Dataset records:
──────────
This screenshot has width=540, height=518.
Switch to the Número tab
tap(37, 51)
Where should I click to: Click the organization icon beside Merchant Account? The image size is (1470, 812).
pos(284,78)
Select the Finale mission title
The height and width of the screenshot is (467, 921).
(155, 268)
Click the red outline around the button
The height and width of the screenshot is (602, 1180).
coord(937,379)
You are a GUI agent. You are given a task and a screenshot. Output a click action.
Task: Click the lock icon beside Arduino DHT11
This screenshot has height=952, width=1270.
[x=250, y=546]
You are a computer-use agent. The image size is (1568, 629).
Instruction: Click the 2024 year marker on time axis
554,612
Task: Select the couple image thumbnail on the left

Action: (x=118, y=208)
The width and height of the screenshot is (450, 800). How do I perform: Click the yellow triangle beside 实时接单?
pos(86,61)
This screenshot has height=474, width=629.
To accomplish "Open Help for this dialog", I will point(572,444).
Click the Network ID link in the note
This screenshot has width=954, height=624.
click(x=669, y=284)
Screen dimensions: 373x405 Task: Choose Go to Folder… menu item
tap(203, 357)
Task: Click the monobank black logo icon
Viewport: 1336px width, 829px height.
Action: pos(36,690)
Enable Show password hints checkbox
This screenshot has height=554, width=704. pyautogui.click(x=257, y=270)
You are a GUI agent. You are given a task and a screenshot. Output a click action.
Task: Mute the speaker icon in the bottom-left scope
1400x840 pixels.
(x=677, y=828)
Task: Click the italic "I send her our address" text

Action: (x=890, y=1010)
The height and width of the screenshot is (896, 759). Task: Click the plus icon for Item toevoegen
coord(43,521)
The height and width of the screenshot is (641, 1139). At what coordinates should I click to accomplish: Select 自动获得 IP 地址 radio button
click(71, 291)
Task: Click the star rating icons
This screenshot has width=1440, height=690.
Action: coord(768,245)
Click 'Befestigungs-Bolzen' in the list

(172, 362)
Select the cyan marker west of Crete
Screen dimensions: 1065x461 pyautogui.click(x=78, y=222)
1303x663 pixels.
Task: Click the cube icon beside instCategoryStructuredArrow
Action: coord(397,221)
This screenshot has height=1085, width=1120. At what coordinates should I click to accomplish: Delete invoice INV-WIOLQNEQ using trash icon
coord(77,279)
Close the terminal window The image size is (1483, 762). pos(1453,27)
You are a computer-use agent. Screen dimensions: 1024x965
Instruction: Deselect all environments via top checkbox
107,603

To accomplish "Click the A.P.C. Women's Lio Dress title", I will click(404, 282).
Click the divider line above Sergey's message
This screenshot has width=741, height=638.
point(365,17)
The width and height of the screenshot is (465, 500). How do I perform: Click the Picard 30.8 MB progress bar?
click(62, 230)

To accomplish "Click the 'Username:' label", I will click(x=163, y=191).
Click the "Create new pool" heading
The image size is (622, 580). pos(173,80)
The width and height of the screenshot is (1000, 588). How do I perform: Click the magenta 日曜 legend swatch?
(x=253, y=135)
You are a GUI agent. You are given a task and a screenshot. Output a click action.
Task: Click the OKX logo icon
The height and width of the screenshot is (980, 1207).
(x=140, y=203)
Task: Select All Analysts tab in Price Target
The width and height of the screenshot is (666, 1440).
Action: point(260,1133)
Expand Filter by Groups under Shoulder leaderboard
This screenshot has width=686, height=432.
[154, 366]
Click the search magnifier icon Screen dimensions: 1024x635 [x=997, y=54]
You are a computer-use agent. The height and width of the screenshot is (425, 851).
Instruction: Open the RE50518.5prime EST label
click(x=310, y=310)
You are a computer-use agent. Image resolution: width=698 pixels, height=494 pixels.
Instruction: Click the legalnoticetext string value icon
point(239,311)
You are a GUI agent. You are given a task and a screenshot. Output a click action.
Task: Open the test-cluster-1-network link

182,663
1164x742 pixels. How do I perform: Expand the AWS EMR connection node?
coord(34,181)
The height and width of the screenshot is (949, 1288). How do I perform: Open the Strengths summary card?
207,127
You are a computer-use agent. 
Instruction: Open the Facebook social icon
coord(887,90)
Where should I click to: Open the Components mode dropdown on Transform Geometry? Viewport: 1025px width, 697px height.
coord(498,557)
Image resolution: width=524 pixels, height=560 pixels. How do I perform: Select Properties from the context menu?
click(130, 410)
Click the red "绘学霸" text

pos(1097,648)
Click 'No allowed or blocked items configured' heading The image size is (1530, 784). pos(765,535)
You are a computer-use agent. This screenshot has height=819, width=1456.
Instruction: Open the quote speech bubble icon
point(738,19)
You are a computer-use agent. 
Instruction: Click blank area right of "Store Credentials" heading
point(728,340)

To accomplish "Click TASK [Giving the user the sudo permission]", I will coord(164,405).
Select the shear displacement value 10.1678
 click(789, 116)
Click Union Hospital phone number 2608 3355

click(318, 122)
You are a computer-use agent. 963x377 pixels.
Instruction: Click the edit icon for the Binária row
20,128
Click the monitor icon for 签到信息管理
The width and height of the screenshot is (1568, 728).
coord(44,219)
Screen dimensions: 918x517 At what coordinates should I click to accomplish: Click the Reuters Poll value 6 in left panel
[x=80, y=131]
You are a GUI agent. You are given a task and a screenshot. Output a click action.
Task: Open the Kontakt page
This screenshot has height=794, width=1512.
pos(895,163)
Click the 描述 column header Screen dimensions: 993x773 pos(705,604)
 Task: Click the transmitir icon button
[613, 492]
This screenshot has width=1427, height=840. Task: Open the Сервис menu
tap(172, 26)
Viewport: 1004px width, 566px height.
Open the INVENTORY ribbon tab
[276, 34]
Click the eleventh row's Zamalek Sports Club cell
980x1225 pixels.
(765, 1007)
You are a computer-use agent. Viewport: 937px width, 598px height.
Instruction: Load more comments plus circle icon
──────────
Work instruction
Search the data above for the string "logo" and copy each line that has it.

Response box
Task: Click the monobank black logo icon
Task: Click the OKX logo icon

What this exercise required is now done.